Ever since a friend got me some ramekins, I’ve had fun with them, making mini cakes and baked eggs. Then one day, I thought, why not shepherd’s pie? I love using the ramekins to make individual portions. They are especially useful when entertaining guests. The result always looks amazing, and especially with shepherd’s pie, you won’t have to watch your work of art disintegrate when it comes time to serve.

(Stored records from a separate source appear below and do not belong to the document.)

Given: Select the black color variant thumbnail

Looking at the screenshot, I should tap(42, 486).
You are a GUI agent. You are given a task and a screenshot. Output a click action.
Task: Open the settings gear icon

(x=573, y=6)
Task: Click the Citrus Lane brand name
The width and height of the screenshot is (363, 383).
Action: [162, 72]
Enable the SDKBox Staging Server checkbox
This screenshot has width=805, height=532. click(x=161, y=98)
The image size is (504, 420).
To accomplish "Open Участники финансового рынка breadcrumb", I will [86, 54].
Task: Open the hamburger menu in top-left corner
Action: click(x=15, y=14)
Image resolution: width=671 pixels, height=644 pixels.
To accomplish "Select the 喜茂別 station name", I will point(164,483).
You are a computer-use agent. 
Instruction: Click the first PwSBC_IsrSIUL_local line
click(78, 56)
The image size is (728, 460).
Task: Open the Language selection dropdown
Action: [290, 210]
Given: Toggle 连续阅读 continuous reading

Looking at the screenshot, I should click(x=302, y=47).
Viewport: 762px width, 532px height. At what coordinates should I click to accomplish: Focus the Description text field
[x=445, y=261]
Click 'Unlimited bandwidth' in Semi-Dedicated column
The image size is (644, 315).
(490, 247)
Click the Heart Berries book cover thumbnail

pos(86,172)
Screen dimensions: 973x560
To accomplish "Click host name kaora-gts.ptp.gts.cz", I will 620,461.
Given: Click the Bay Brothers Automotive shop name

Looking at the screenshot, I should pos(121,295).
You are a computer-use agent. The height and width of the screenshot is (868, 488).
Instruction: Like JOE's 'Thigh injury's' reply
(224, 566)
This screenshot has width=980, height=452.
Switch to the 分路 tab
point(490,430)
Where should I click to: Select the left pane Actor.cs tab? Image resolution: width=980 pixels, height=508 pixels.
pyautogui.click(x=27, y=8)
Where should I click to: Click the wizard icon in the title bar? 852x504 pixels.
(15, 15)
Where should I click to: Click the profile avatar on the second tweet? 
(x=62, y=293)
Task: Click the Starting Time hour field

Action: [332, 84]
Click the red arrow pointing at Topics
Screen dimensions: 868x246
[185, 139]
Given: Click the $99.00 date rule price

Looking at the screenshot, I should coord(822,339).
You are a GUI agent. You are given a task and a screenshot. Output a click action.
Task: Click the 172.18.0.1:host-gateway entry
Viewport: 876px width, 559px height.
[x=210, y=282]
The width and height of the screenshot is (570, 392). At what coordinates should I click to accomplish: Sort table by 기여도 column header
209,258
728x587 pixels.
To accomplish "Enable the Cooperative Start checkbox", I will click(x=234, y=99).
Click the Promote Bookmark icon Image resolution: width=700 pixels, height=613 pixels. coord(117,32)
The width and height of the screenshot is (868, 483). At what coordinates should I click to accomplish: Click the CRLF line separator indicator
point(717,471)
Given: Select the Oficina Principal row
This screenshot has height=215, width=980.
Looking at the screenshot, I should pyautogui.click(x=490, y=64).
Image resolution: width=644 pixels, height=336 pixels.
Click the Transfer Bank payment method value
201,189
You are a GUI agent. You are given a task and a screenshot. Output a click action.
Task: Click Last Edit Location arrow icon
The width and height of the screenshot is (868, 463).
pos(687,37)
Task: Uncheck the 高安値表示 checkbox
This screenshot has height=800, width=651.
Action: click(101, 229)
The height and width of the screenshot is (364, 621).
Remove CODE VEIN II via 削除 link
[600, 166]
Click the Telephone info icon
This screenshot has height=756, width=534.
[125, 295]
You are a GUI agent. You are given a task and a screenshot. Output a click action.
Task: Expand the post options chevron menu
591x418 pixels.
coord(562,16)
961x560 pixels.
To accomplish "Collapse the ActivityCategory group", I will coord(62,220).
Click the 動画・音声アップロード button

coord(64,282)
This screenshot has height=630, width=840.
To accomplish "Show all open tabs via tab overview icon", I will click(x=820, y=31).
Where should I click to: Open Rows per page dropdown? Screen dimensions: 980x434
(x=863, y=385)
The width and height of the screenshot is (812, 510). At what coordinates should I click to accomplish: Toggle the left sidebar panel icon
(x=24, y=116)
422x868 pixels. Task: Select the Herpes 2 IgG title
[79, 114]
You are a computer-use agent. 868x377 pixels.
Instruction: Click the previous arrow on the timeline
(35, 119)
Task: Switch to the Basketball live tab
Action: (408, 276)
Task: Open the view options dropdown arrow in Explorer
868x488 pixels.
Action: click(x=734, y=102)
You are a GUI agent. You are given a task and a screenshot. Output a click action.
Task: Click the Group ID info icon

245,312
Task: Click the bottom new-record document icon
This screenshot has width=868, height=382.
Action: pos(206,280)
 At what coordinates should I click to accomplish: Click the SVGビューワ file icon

Eating out of the ramekin is no fuss and delightful. Clean-up is also easy—the “casserole dish” also serves as the plate—who would say no to that?
How to make the pie
The recipe makes 4 portions.
- 4 average sized potatoes.
- 2 tablespoons of butter.
- 400g ground beef.
- 1 large carrot.
- 100g pees.
- Half a yellow, green or red bell pepper.
- 1 average sized onion.
- 4 garlic cloves.
- 1 tomato.
- Mixed dried herbs.
- Salt and black pepper.
- 1 teaspoon brown sugar.
- 2 tablespoons vegetable oil.
- Peel, boil until cooked and drain the potatoes. Mash them, adding the butter, and enough milk to give the mash a smooth consistency.
- In a pan, add the vegetable oil, and chopped onion, garlic and yellow bell pepper. Sprinkle in the mixed herbs, and grind in some black pepper.
- Place on medium high heat, and fry until the vegetables begin to sweat. Add the peas and chopped carrot. Sprinkle in some salt. Fry for about a minute before adding the ground beef, tomato and sugar. Stir, cover the pan, and allow to cook for 20 minutes.
- In a ramekin, scoop in about 3 tablespoons of the ground beef stew. On top of that, dollop about 2 tablespoon of the mashed potato. Smooth over with a fork and the tablespoon. Repeat this for up to 8 ramekins.
- Grill in the oven at 200°C for about 13 minutes, or until golden-brown.
Tip: I used ramekins of about 10cm diameter and 4cm depth. But even one large casserole dish will do.